--- TEXTO ORIGINAL ---
:::::

Aunque hace veinte años que el famoso programa de radio Gomaespuma ya no se emite, justo cuando uno de sus crea-dores, Guillermo Fesser (Madrid, 1960), se marchó a vivir a Estados Unidos, la presencia en España del periodista sigue plenamente vigente: todas las semanas colabora en el programa de Onda Cero Más de uno, con Carlos Alsina, y le vemos también con frecuencia en La Sexta, como corresponsal en Nueva York de El Intermedio de El Gran Wyoming. Ha pasado unos días por España para presentar su nueva novela, Marcelo, basada
en la vida de Marcelo Hernández, el conocidísimo barman de uno de los restaurantes más famosos de la Gran Manzana, el Oyster Bar de Grand Central Terminal.
Pregunta: Debutaste en la literatura con ‘Cuando Dios aprieta, ahoga pero bien (memorias de una asistenta)’, la historia de Cándida Villar, tu asistenta, y ‘Marcelo’ es tu cuarto libro. ¿Es otra biografía de un personaje único?
Guillermo Fesser: Marcelo es un híbrido entre ficción y realidad, que es donde yo me siento más a gusto. La historia de Cándida era su biografía, pero también he escrito, como periodista, A cien millas de Manhattan, que es un ensayo sobre la vida en los Estados Unidos, y luego hice la que yo considero mi primera novela, porque es completamente ficción, Mi amigo invisible. Marcelo tiene toda la verdad de la vida de Marcelo, pero yo he metido un personaje de ficción, Dylan, un ayudante, porque me parecía que podía ser más emocionante para la gente que lo leyera. Igual que el personaje de Marcelo está ficcionado, el personaje de Dylan está basado en muchas historias de la realidad: en cosas que les han pasado a mis hijos, en cosas que les han pasado a hijos de gente a la que yo conozco. Lo llamamos novela, pero podría ser biografía o, incluso, pensamiento sobre lo que pasa en la humanidad.
P: ¿Cómo le descubriste? ¿Eras uno de sus clientes en el Oyster Bar?
GF: No he sido cliente asiduo, porque yo vivo en Nueva York, a diez minutos del centro, que, en realidad, es a dos horas y pico. Vivo en el bosque, como Caperucita, en un pueblecito del estado de Nueva York en el que hay más animales que personas. Y un amigo de este pueblo me dijo que si quería decir que conocía Manhattan, tenía que comer los bocadillos de ostras fritas del Oyster Bar de Grand Central Terminal. Lo mismo que yo le diría a un neoyorquino que visite Madrid: “Si no has probado los bocatas de calamares de la Plaza Mayor, no has estado en Madrid”. Así que nos fuimos al Oyster Bar, nos lo sirvió Marcelo en su barra y charlamos. Me cayó bien, me gustaron las ostras fritas, así que volví y ahí empezamos a charlar más. Aprendí que se llamaba Marcelo y una vez que estaba por la ciudad con mi mujer, quise que le conociera y también hicieron buenas migas. Sarah, mi mujer, y por eso le dedico el libro, me dijo que ahí había una historia superbonita que había que investigar.

:::::

Según el texto original, ¿en qué restaurante trabaja como barman Marcelo Hernández? Este material es independiente del texto original.

:::::

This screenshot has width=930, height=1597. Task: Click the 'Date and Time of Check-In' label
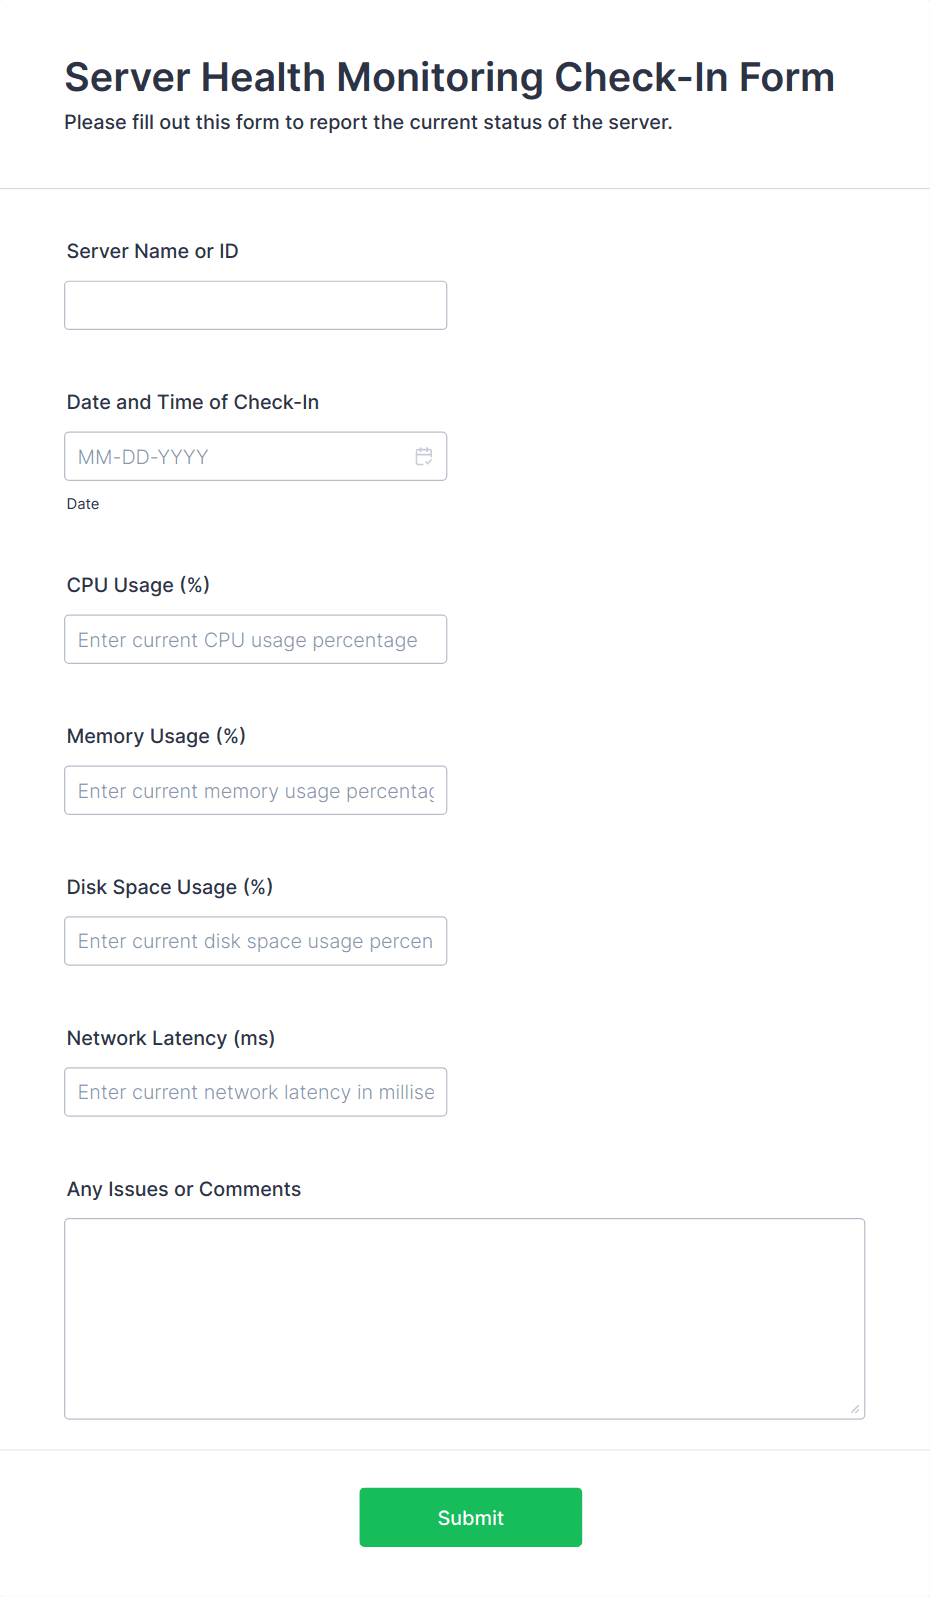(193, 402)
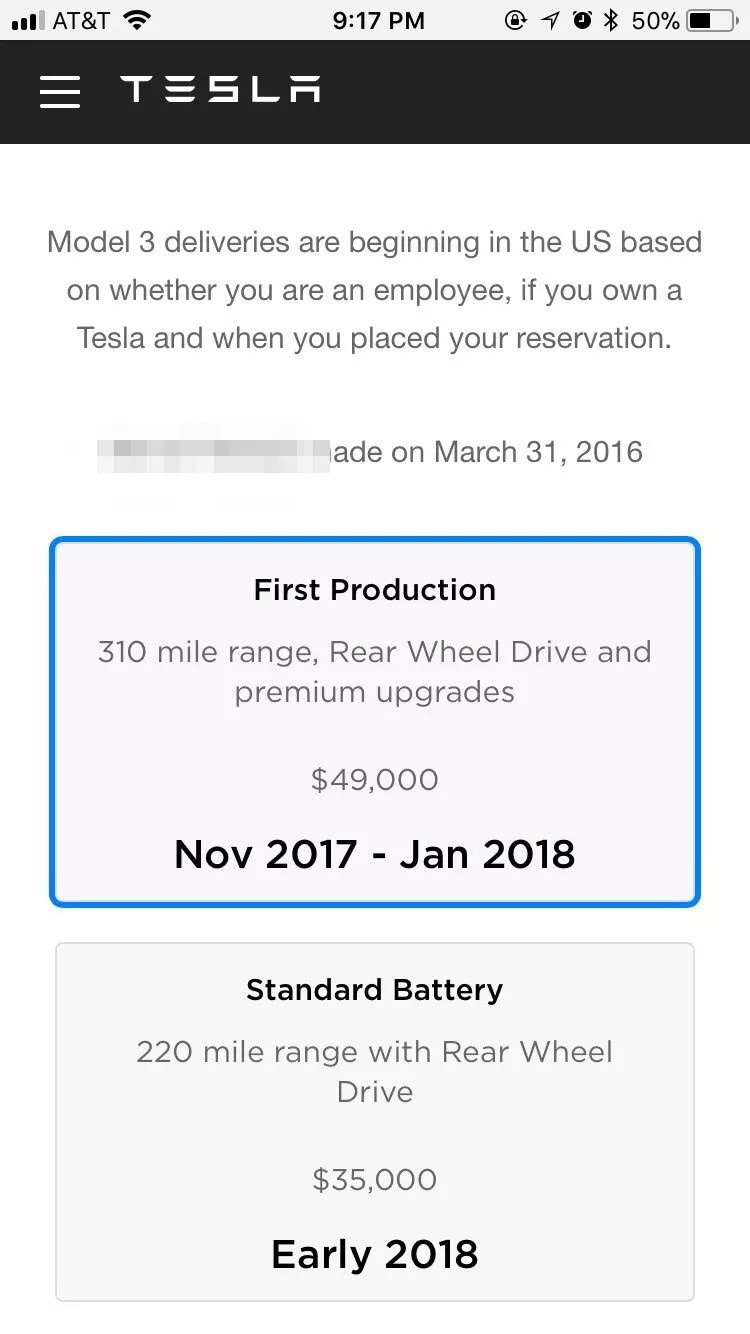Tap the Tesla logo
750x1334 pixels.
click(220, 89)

:::::

--- RESPUESTA COMPLETA ---
En el Oyster Bar de Grand Central Terminal.